Abstract:
A method is disclosed for making dimethyltin difluoride by reacting dimethyltin dichloride with an alkali metal or ammonium fluoride salt.

Description:
FIELD OF THE INVENTION 
     The present invention relates generally to the art of synthesizing dimethyltin difluoride and more particularly to the art of making dimethyltin difluoride from dimethyltin dichloride. 
     THE PRIOR ART 
     Hobbs and Tobias disclose reacting dimethyltin oxide with aqueous hydrofluoric acid to form dimethyltin difluoride in Inorganic Chemistry, 9, 1037 (1970). The preparation of dimethyltin difluoride by reacting dimethyltin dichloride with aqueous hydrofluoric acid is disclosed by Lewchuck et al in Inorganic Chemistry, 11, 43 (1972). 
     SUMMARY OF THE INVENTION 
     The present invention involves the conversion of dimethyltin dichloride to dimethyltin difluoride using simple alkali metal or ammonium fluoride salts in aqueous solution. Dimethyltin dichloride and an alkali metal or ammonium fluoride salt are reacted in aqueous solution resulting in the precipitation of dimethyltin difluoride. 
     DESCRIPTION OF THE PREFERRED EMBODIMENT 
     A solution of neutral alkali metal or ammonium fluoride salt is prepared. Preferred salts include potassium fluoride, ammonium fluoride and ammonium bifluoride. The solution may be maintained at ambient temperature or heated to a temperature up to the boiling point of the solution. Preferably, the solution is either maintained at ambient temperature for simplicity or heated to a temperature between about 100° and 200° F. (about 38° to 93° C.), preferably 100° to 140° F. (about 38° to 60° C.), for efficiency. 

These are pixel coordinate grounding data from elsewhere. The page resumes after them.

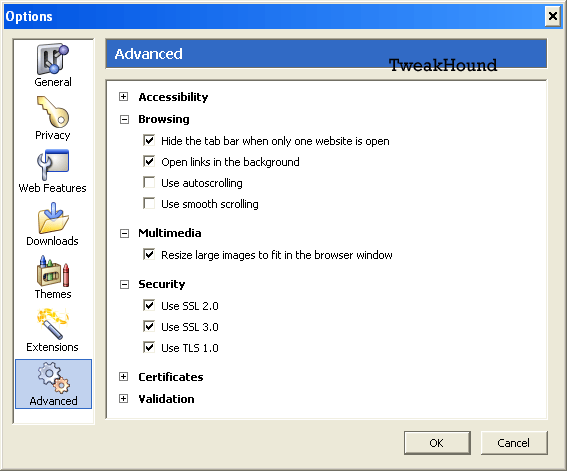The image size is (567, 471).
Task: Click the OK button
Action: (x=437, y=443)
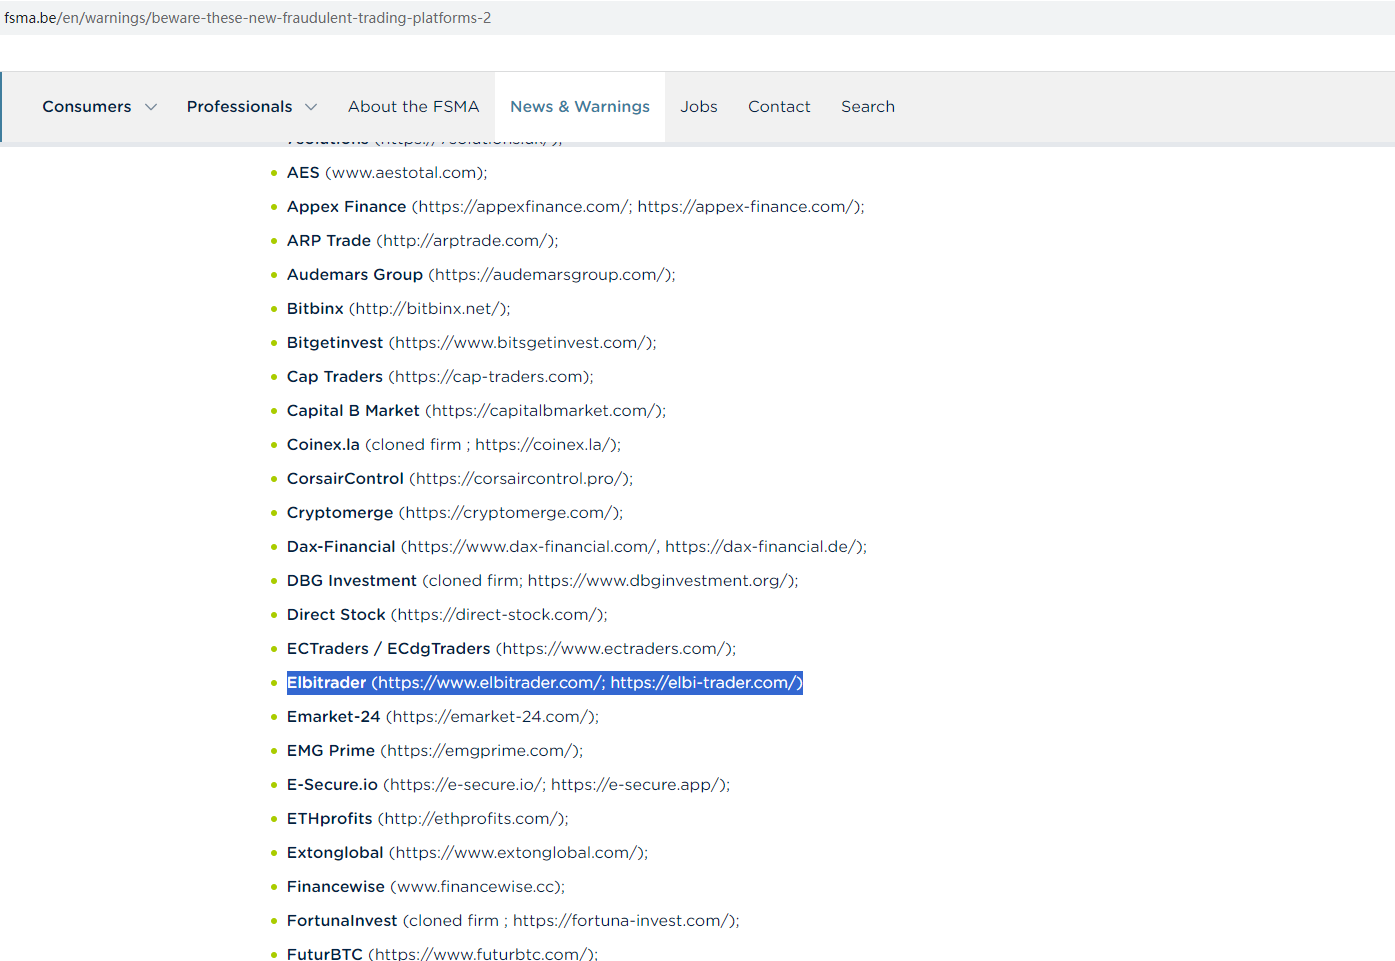Viewport: 1395px width, 961px height.
Task: Expand the Consumers menu chevron
Action: click(x=151, y=107)
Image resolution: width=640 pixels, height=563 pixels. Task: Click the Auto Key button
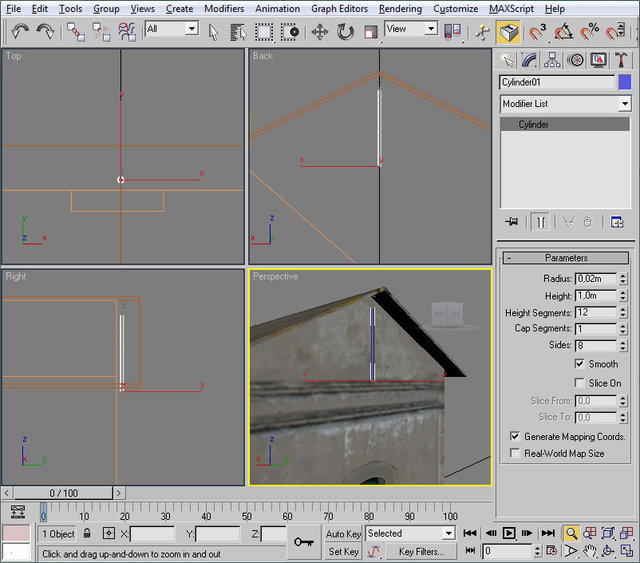(343, 534)
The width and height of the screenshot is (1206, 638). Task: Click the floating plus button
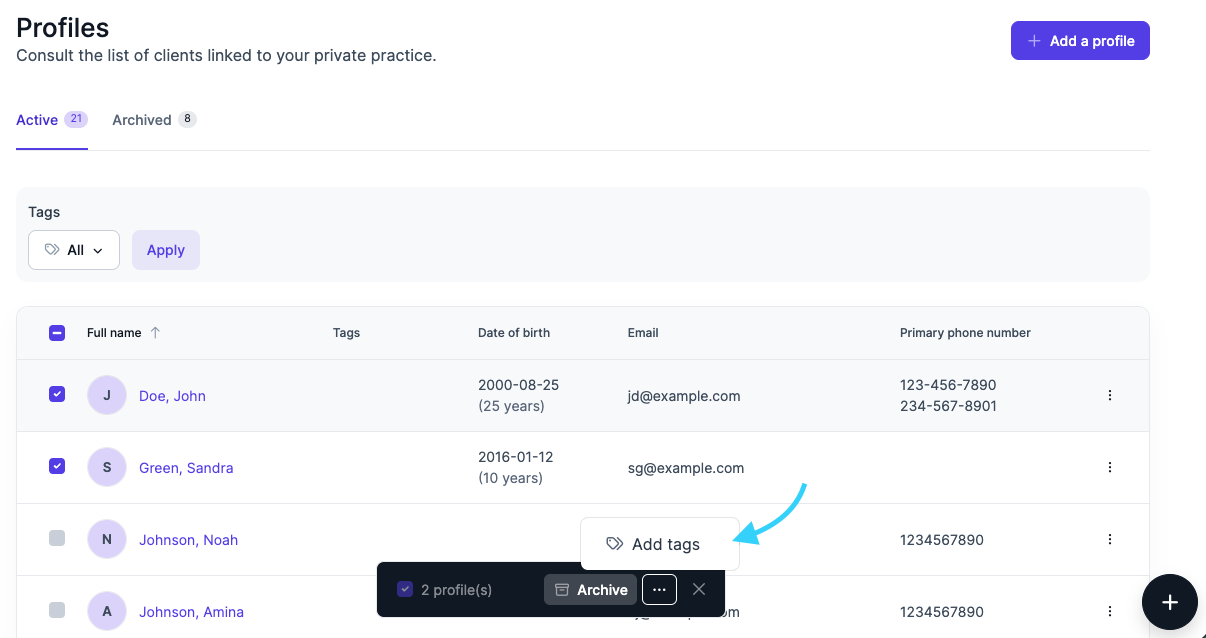(x=1170, y=602)
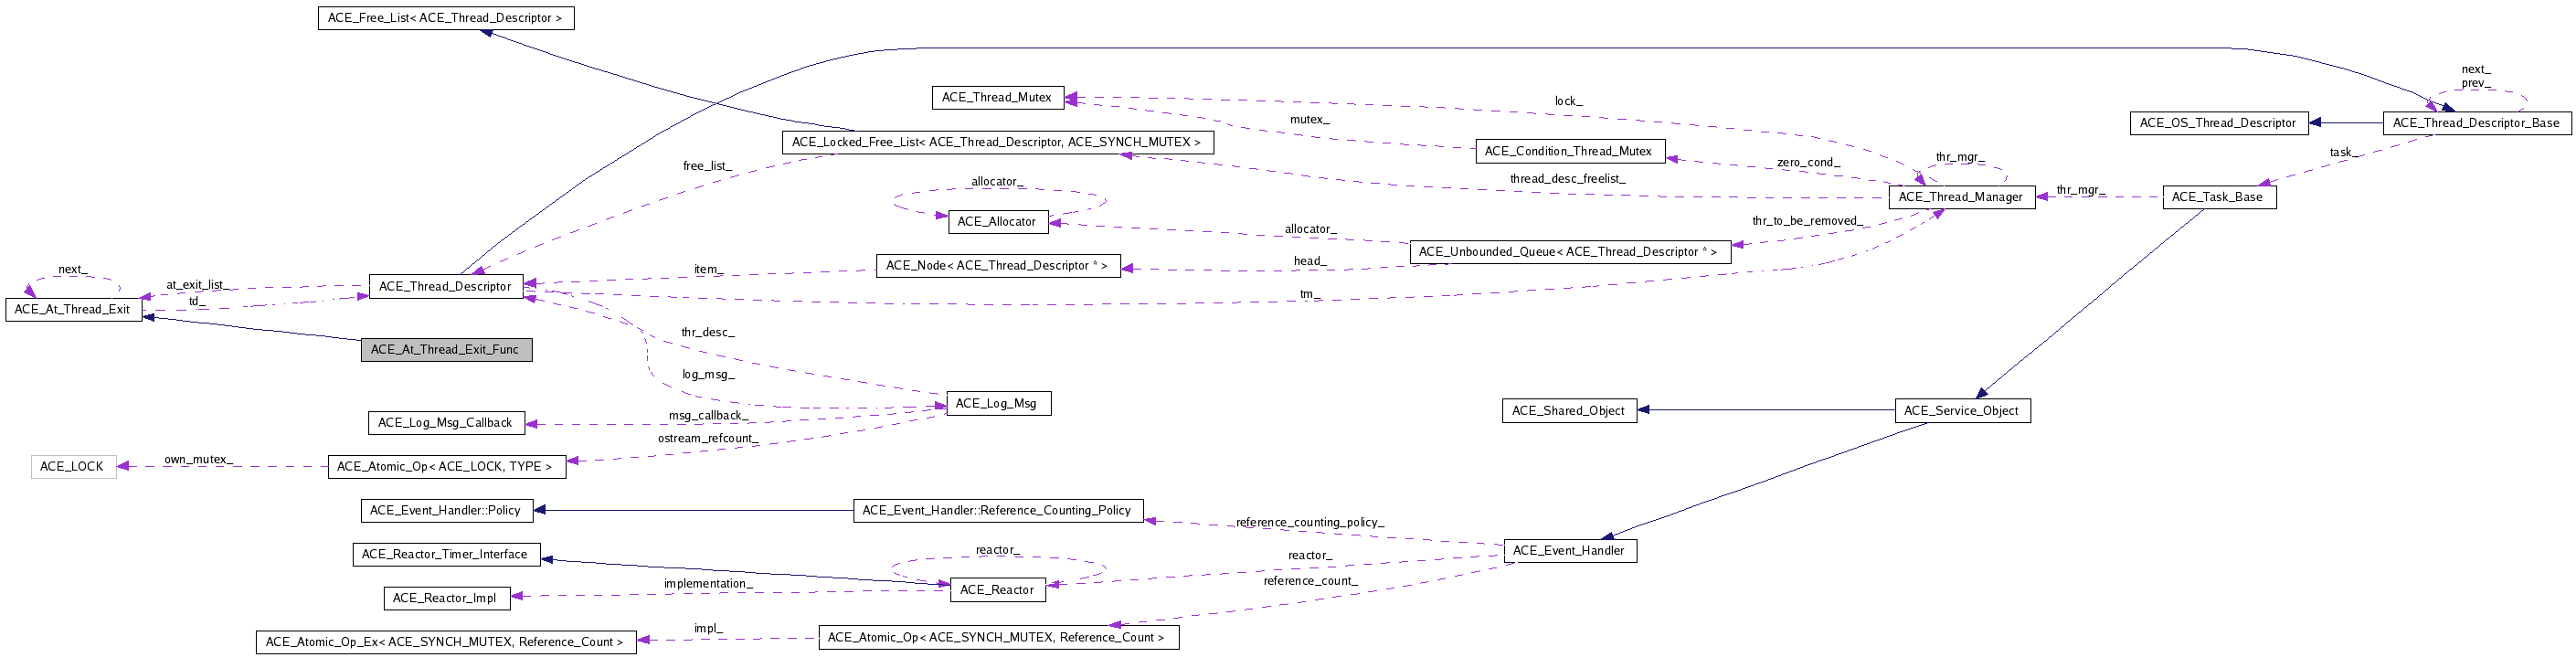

     The aqueous fluoride solution is added to dimethyltin dichloride which may be in solid form but is, preferably an aqueous solution comprising about 50 percent by weight dimethyltin dichloride at ambient or elevated temperature. As the reaction between the fluoride and dimethyltin dichloride proceeds, dimethyltin difluoride precipitates form the aqueous reaction medium. The precipitate is collected, preferably by filtration, and preferably washed and dried. 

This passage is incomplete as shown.